Lightning rarely strikes twice, and an attempt by the National Theatre to replicate its 1992 success with Stephen Daldry’s sensational production of J B Priestley’s An Inspector Calls (still touring) comes badly unstuck in this over-stuffed revival of a lesser Priestley play, Time and the Conways, last seen with Joan Plowright and her daughters at the Old Vic nearly twenty years ago.
Director Rupert Goold and designer Laura Hopkins do their best with their dissection of a family and its fortunes between the two world wars, but the apparent “experimentalism” of the structure proves a mixed blessing, not a boon to creativity.
We start in 1919 on the night of Kay Conway’s 21st birthday party. The charades are interrupted by a second act fast forward to 1938, Kay’s fortieth, and a summary of how illusions have faded, bitterness grown and tragedy overtaken them all, before the first act party is resumed, with all the ironic add-ins of future hindsight.
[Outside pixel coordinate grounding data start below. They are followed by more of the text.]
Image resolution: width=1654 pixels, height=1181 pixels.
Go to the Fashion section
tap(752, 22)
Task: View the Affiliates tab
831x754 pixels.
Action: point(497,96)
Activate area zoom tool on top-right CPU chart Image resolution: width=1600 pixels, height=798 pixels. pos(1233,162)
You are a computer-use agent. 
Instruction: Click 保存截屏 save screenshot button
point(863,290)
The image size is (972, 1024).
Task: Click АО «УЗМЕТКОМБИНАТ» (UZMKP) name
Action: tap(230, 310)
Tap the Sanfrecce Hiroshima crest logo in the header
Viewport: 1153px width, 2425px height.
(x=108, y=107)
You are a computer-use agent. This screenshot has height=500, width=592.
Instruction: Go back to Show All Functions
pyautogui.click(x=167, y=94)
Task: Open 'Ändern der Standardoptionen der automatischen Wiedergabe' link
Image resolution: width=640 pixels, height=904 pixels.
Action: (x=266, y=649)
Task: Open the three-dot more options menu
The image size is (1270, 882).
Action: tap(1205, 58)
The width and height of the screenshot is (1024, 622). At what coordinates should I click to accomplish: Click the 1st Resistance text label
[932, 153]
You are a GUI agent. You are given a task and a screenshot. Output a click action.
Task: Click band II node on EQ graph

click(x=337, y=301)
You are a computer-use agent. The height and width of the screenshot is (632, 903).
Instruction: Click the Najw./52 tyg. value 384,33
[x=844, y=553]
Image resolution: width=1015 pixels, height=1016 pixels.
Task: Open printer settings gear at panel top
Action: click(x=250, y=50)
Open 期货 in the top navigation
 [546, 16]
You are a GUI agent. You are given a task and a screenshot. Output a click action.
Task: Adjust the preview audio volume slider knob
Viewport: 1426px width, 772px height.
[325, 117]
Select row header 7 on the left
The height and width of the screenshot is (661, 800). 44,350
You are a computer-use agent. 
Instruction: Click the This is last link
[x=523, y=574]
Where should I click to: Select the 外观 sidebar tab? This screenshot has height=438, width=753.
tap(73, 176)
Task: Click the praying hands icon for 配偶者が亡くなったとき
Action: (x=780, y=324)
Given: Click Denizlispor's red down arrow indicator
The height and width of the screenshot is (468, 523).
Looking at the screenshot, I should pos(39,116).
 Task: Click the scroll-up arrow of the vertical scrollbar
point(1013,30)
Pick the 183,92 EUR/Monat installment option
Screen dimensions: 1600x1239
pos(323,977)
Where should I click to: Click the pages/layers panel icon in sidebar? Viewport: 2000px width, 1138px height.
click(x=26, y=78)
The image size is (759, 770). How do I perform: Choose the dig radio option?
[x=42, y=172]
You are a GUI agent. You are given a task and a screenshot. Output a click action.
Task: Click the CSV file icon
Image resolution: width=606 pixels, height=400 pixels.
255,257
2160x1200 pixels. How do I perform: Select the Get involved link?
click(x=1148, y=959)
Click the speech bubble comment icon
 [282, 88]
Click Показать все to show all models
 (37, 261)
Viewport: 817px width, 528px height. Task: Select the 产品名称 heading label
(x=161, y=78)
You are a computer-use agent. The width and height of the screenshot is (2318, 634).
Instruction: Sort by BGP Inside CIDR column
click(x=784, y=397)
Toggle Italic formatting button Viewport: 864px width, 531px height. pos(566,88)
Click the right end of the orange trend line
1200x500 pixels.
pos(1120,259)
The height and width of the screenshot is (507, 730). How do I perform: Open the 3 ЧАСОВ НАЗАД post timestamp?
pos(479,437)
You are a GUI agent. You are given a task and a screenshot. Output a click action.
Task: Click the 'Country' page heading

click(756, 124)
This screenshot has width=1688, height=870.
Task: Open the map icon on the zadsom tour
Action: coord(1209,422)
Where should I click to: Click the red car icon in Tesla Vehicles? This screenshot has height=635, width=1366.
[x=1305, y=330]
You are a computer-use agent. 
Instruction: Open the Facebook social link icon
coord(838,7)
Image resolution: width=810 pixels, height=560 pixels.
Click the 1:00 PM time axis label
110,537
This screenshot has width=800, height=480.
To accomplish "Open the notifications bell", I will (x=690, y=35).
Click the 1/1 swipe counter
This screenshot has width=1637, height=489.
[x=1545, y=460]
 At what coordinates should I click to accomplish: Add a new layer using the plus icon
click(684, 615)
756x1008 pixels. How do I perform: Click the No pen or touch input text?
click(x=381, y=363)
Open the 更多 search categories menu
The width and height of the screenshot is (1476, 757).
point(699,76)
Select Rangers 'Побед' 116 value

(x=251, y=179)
The one character with any intimation of Time’s trickery and deceptions is Kay, an aspiring novelist who has dwindled into a hack journalist, interviewing celebrities for the Daily Courier. Hattie Morahan therefore elects to play Kay as if she was completely mad, striking weird poses at the end of the first act and melding into a multiple mirror image of herself (a rather strained video projection) at the end of the second.
This “Katie Mitchell” approach only serves to highlight the pat, predictable developments elsewhere in the play, with Adrian Scarborough’s craven little husband turning into a nasty piece of work and the socialist idealism of Fenella Woolgar’s nicely acidic Madge curdling into disappointment in the backwaters of the teaching profession.
You just know that the squeaky high spirits of the birthday party, played out against some hideously busy red wallpaper, will end in tears, and the second act wallpaper is therefore stark and dowdy dun-coloured, with talk now of selling off the family properties in a flat-building scheme, and the untimely death of the youngest sibling.
The unfailingly attractive Francesca Annis presides over the fall-out with the gracious, well-dressed good looks of a society hostess rather than a Northern matriarch; the slow, sure sob of Priestley’s humanity is missing, which is why Paul Ready as the self-effacing clerk who expects nothing and receives it in return, gives the truest performance of the night.